§ **PROBLEM STATEMENT**
Show every line in the entries below where the word "orange" appears.

§ **RECORDS TO USE**
☆ ☆ ☆ ☆ ☆
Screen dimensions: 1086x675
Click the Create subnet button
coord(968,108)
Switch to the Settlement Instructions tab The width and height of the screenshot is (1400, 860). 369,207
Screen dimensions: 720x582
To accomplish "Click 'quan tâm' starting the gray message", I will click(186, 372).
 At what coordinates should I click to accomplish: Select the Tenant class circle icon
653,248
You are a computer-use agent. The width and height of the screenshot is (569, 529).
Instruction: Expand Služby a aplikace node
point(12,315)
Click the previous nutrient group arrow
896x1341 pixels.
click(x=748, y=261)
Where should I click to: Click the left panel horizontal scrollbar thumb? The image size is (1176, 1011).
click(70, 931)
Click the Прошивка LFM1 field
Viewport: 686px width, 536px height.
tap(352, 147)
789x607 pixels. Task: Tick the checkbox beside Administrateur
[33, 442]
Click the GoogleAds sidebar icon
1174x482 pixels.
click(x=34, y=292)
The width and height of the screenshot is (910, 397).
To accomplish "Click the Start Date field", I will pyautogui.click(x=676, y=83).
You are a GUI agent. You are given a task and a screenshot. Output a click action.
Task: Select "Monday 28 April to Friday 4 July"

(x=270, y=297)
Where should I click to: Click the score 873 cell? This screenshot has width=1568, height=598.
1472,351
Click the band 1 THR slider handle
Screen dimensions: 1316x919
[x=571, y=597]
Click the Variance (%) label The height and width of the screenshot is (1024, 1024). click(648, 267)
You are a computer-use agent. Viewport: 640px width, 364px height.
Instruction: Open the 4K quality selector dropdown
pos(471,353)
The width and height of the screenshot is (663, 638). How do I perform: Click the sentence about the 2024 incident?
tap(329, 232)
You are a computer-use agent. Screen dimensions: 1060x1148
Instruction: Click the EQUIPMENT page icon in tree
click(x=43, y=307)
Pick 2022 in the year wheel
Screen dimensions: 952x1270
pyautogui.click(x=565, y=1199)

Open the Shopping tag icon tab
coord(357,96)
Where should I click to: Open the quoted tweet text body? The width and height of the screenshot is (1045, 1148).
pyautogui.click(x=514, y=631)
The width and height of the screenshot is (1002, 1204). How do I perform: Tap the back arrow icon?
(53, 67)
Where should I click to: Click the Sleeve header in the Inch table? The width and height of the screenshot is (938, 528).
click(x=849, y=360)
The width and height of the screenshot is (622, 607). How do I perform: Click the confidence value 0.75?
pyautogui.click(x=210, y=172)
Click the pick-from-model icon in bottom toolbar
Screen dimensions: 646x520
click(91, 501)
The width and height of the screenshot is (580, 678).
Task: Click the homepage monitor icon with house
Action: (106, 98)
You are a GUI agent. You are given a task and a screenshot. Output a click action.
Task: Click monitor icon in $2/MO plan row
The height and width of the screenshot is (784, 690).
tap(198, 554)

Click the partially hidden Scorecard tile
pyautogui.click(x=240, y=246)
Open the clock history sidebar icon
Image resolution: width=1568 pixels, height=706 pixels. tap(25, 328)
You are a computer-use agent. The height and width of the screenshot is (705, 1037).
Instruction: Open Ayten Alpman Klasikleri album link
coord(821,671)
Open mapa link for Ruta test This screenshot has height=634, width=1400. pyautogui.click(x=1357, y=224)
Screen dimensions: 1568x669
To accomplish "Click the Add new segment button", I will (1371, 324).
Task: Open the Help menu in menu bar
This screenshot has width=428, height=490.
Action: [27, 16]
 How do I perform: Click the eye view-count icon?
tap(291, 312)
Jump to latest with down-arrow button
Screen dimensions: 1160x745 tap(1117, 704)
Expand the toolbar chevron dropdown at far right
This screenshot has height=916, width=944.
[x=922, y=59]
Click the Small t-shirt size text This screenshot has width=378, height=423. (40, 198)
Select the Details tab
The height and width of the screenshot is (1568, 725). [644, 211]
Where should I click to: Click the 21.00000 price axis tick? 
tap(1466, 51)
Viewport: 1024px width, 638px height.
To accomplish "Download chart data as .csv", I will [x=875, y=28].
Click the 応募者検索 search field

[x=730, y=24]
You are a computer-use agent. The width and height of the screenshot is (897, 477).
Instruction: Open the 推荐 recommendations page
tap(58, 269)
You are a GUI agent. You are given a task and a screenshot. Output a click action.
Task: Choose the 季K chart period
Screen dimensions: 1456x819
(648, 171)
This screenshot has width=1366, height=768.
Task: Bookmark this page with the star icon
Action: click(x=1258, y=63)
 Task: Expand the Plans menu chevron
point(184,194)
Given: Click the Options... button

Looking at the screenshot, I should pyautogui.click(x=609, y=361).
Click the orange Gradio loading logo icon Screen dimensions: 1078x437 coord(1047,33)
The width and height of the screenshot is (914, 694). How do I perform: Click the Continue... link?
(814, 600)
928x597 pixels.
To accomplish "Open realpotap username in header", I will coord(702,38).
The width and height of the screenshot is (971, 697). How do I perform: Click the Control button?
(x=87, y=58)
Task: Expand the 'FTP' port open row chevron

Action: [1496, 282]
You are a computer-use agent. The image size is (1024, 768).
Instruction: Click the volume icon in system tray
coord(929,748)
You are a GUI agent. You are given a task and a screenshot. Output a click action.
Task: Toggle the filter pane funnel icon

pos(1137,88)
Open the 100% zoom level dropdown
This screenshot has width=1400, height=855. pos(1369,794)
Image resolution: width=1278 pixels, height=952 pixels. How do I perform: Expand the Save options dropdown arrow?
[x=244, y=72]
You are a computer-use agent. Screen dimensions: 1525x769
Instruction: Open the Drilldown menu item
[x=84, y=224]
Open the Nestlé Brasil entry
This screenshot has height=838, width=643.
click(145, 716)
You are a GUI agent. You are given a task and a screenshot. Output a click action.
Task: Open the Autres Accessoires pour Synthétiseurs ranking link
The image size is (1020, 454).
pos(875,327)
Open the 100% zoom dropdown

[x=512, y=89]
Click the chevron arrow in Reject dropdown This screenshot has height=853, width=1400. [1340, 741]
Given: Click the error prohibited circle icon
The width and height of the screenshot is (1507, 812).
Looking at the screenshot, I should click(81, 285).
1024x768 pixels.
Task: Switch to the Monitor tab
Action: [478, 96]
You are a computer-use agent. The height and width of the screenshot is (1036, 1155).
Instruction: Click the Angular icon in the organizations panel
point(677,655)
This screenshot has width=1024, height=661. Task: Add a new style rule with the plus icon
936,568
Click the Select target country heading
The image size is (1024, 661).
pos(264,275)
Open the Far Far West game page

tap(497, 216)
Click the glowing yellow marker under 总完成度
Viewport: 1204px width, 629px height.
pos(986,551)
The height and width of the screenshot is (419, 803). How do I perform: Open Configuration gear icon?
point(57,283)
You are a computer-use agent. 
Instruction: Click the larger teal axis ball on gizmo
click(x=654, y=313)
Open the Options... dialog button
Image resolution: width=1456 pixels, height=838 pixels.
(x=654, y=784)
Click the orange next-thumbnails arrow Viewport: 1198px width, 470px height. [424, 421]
☆ ☆ ☆ ☆ ☆
§ **RESULT OF THE EXERCISE**
Click the orange Gradio loading logo icon Screen dimensions: 1078x437 coord(1047,33)
Click the orange next-thumbnails arrow Viewport: 1198px width, 470px height. [424, 421]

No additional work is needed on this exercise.